I remember discussion at the time about how the PS3 was a uniquely difficult architecture to emulate. Was that true? Have those difficulties now been overcome? I see RPCS3 exists but I’ve no idea if it has done the difficult parts.
Depends on your definition of "overcome". RPCS3 does emulate the architecture, and many games are playable on it, but it's still far from being perfect. Many games have stability issues due to timing/synchronization inaccuracies, for example.
So, I'd have to dig through some older notes I have, however, some of this information seems inaccurate based upon my own interpretation of the specs (and writing code...specifically, but not limited to, the PowerPC part). A suggestion from me is to provide sources, and also maybe an epub of this.

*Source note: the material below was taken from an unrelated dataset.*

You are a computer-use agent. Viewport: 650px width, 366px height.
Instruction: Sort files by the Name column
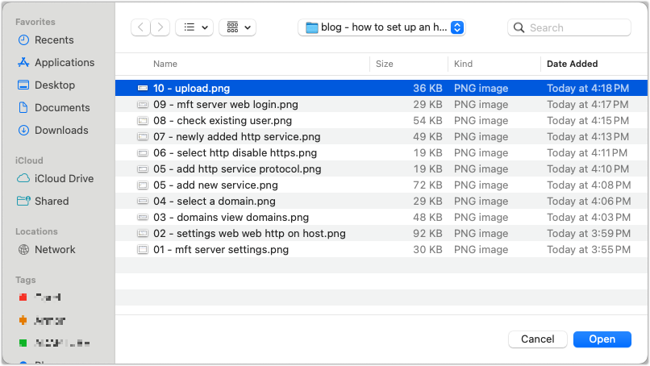(165, 64)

Pure speculation from my side, but I'd think that the advantages over traditional big register banks and on-chip caches are not that great, especially when you're writing 'cache-aware code'. You also need to consider that the PS3 was full of design compromises to keep cost down, e.g. there simply might not have been enough die space for a cache controller for each SPU, or the die space was more vaulable to get a few more kilobytes of static scratch memory instead of the cache logic.
Also, AFAIK on some GPU architectures you have something similar like per-core static scratch space, that's where restrictions are coming from that uniform data per shader invocation may at most be 64 KBytes on some GPU architectures, etc...
The TI-99/4A had 256 BYTES (128 words) of static RAM available to the CPU. All accesses the 16K of main memory had to be done through the video chip. This made a lot of things on the TI-99/4A slow, but there were occasional bits of brilliance where you see a tiny bit of the system it could've been. Thanks to the fast SRAM and 16-bit CPU, the smooth scrolling in Parsec was done entirely in software—the TMS9918A video chip lacking scroll registers entirely.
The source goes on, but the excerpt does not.